Greg Inglis leads Kangaroos into Four Nations final with comfortable win over Samoa

A magical first-half performance by Greg Inglis kept Australia's rocky Four Nations finals hopes alive with victory over Samoa.

While the eight try romp was the Kangaroos best performance of the tournament to date, they'll need to improve significantly to beat an inform New Zealand team in the Four Nations final in Wellington on Saturday.

Inglis was outstanding at fullback, scoring two first half tries, having a hand in another while saving another certain four-pointer by the Samoans in front of 18456 people at WIN Stadium. His two try effort took Inglis' try-scoring tally to 27 – eight behind Australia's greatest ever try-scorer Darren Lockyer – to push Inglis to fourth overall.  

Ill-discipline cost the Samoans who continued to show glimpses of being able to mix it with the world's best teams. Samoa conceded seven first half penalties with Joey Leilua the worst offender giving away four as the Kangaroos raced to a 28-6 half-time lead. The result showed how far the Samoan's had developed since their only previous encounter, which the Kangaroos won 66-10 in 2000. And if it wasn't for a late try to Josh Mansour in the dying stages, Samoa would have enjoyed a second half victory.

The Kangaroos were much crisper with the ball as the combination between Inglis, Daly Cherry-Evans and Cooper Cronk grows but it will be their defence which will cause coach Tim Sheens most concern. While the Kangaroos only conceded three tries, it was through flimsy defence by their big men in the middle of the field that led to Australia leaking points.

Inglis starred against a willing Samoan side in a match with threatened to boil over at some stage with both teams clashing throughout. A bust by Inglis gave Australia's youngest ever Kangaroo Sione Mata'utia some space before passed to Cooper Cronk to open the try-scoring after just two minutes. The South Sydney fullback would have a try of his own nine minutes later when he touched the ball twice on the final tackle with went through at least four pairs of hands to extend the Kangaroos lead to 10.
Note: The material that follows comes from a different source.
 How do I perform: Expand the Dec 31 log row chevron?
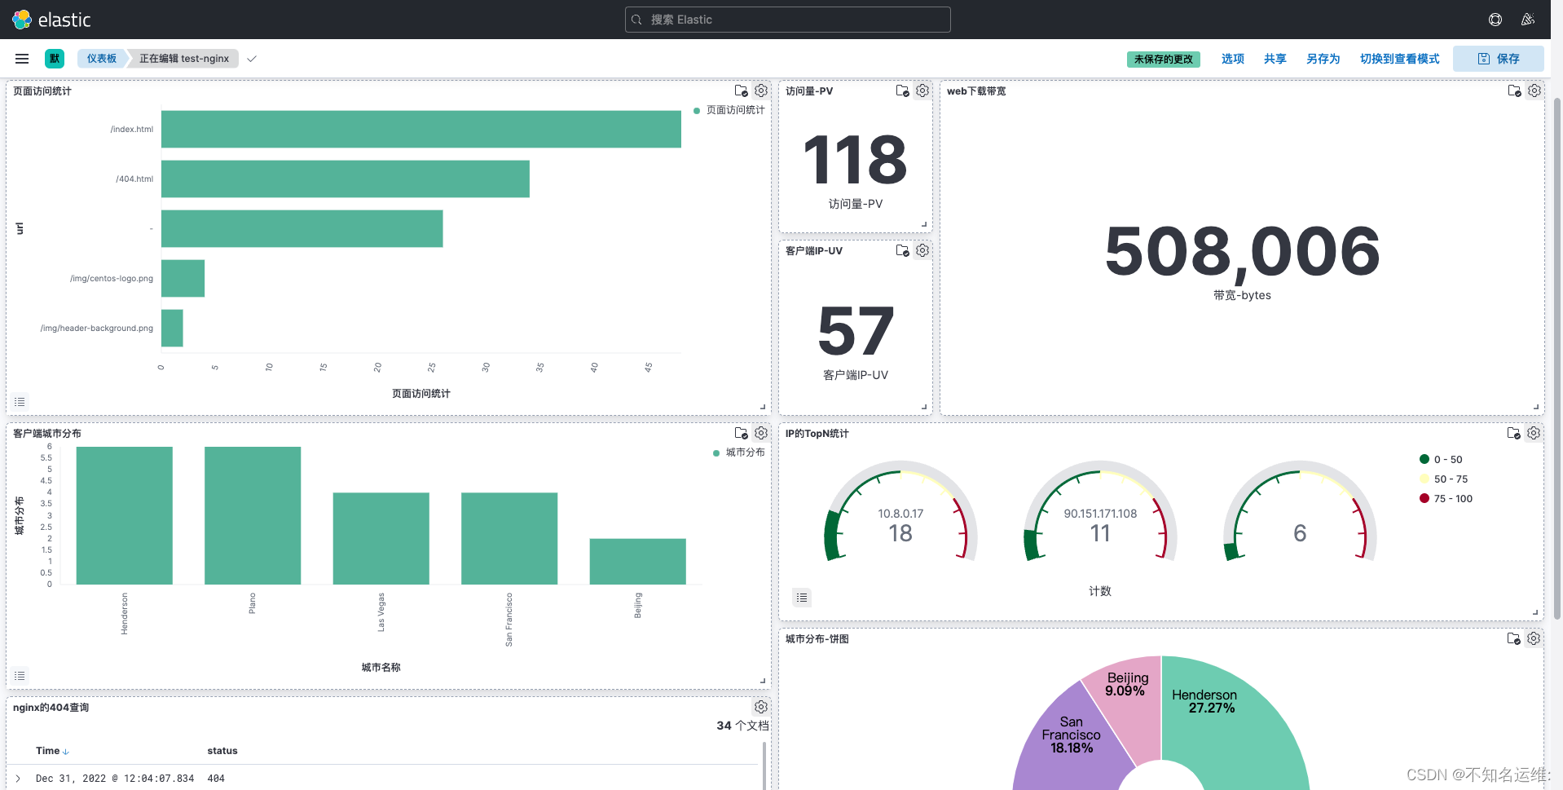coord(19,778)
In Samoa's first try-scoring opportunity individual effort, fullback Tim Simona shrugged away Kangaroos skipper and then went under the outreached arms of prop Aaron Woods to score. Samoa almost snatched the lead two minutes later, only for Inglis to hold up bench hooker Pita Godinet who looked certain to score out of dummy half. Having saved a try at the other end of the field, Inglis again found himself in the action, when he helped the Kangaroos to regain the ascendency with a 26 minute try.

Daly Cherry-Evans and David Klemmer completed the first half scoring for the Kangaroos. Samoa started the better of the two sides when play resumed after half-time.

Footwork by Samoan five-eighth Ben Roberts again caused concern for Australia's defence as he stepped past Woods, Sam Thaiday and Josh Papalii to open the second half scoring seven minutes after half-time. The Kangaroos had to wait until the 62nd minute to add to their first half tally when Cronk scored his second. Samoa continued their impressive second half performance when captain David Fa'alogo. Fa'alogo's defensive efforts couldn't match his attacking prowess, when he was badly beaten by a piece of agility and strength from Papalii to score with four minutes remaining. Papalii's inclusion as a starting front-rower to partner Woods, allowed for Thaiday and Greg Bird to return to their favoured edge back-row spots, giving the Kangaroos a better balanced side.

A runaway try to Mansour on the stroke of full-time ensured the Kangaroos would finish the second half as victors and an overall 26-point lead. It was the most points the Kangaroos had scored since beating the Kiwis in last year's World Cup final.

Samoan prop Mose Masoe was placed on report for a late tackle on Cronk midway through the second half. Meanwhile, the Kangaroos are expected to welcome back Beau Scott from a hamstring injury in time to face the Kiwis.